Problem description
Restrict the output to the lines below starting at the one that contains "Documentos (62, 256)" and ending at the one that contains "Solicitud de reunión", and restate them word for word, both ends included.

Information
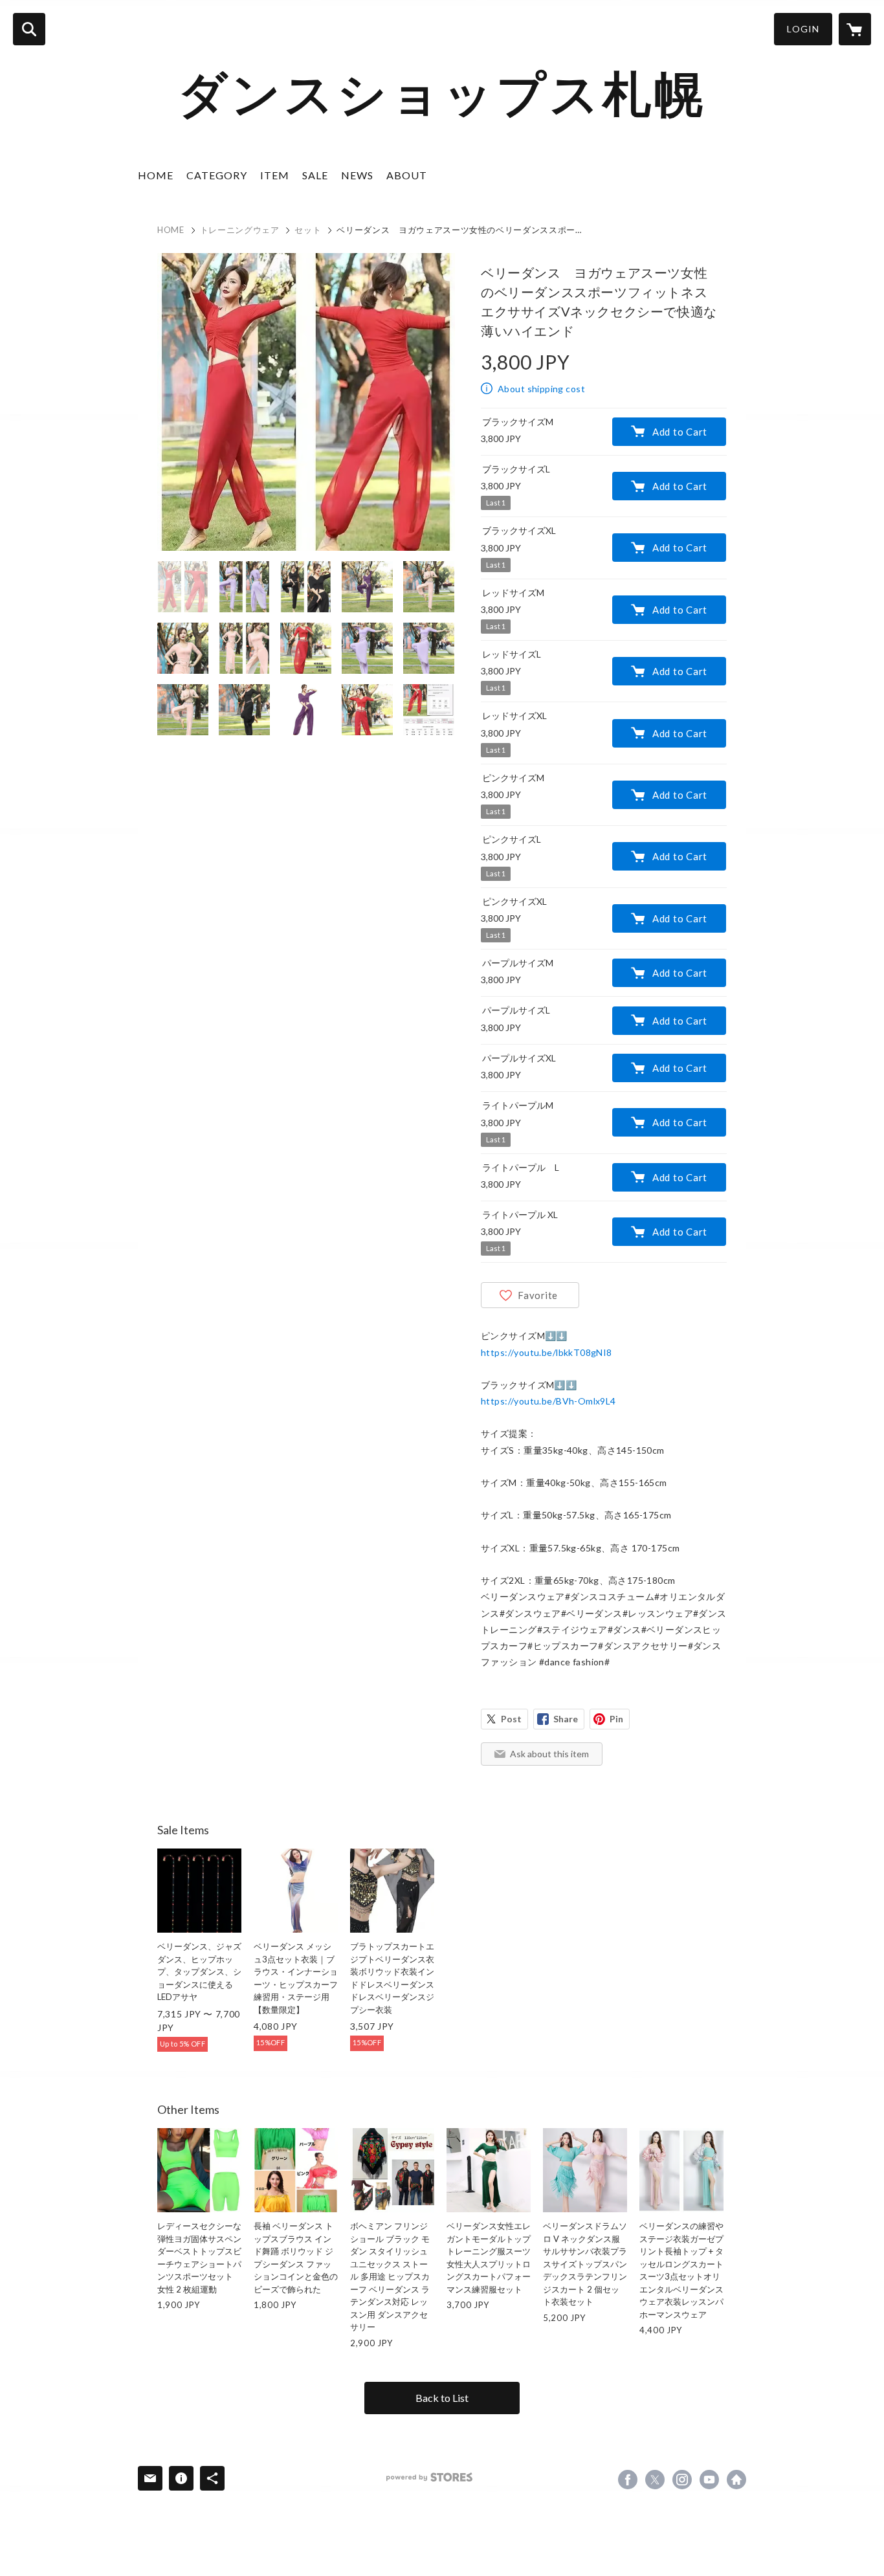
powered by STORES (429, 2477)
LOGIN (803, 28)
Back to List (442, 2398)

==

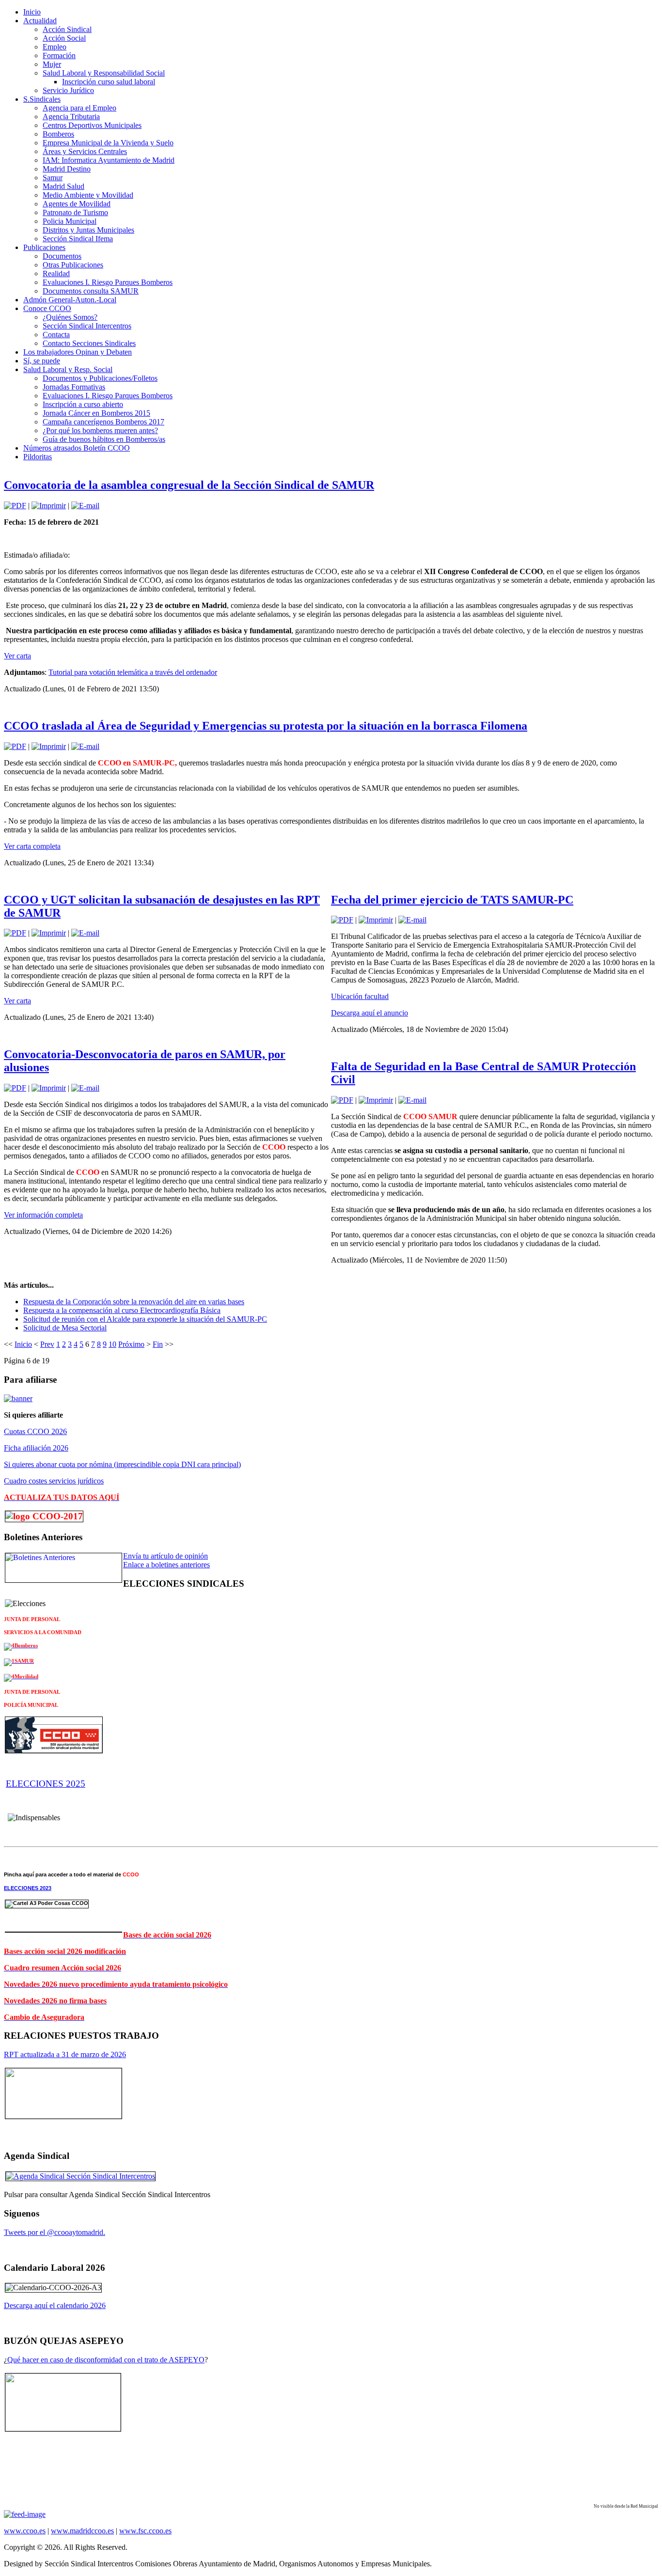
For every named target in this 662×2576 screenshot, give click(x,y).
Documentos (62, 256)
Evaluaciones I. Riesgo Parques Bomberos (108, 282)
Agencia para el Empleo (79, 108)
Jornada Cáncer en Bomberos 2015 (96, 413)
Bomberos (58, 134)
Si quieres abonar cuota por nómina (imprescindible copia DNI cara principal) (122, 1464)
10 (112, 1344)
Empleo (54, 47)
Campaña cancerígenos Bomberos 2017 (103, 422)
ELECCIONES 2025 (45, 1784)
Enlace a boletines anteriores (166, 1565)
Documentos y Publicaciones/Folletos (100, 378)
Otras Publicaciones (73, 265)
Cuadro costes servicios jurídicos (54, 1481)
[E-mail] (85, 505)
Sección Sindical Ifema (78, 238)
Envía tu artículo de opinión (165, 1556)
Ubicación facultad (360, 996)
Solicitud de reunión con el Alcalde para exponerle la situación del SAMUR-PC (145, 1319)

==

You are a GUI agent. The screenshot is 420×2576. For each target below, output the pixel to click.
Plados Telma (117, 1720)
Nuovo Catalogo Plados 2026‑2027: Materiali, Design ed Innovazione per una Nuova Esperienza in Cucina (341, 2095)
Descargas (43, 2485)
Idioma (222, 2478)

Your response
Documentos (62, 256)
Evaluaciones I. Riesgo Parques Bomberos (108, 282)
Agencia para el Empleo (79, 108)
Jornada Cáncer en Bomberos 2015 (96, 413)
Bomberos (58, 134)
Si quieres abonar cuota por nómina (imprescindible copia DNI cara principal) (122, 1464)
10 (112, 1344)
Empleo (54, 47)
Campaña cancerígenos Bomberos 2017 (103, 422)
ELECCIONES 2025 (45, 1784)
Enlace a boletines anteriores (166, 1565)
Documentos y Publicaciones/Folletos (100, 378)
Otras Publicaciones (73, 265)
Cuadro costes servicios jurídicos (54, 1481)
[E-mail] (85, 505)
Sección Sindical Ifema (78, 238)
Envía tu artículo de opinión (165, 1556)
Ubicación facultad (360, 996)
Solicitud de reunión con el Alcalde para exponerle la situación del SAMUR-PC (145, 1319)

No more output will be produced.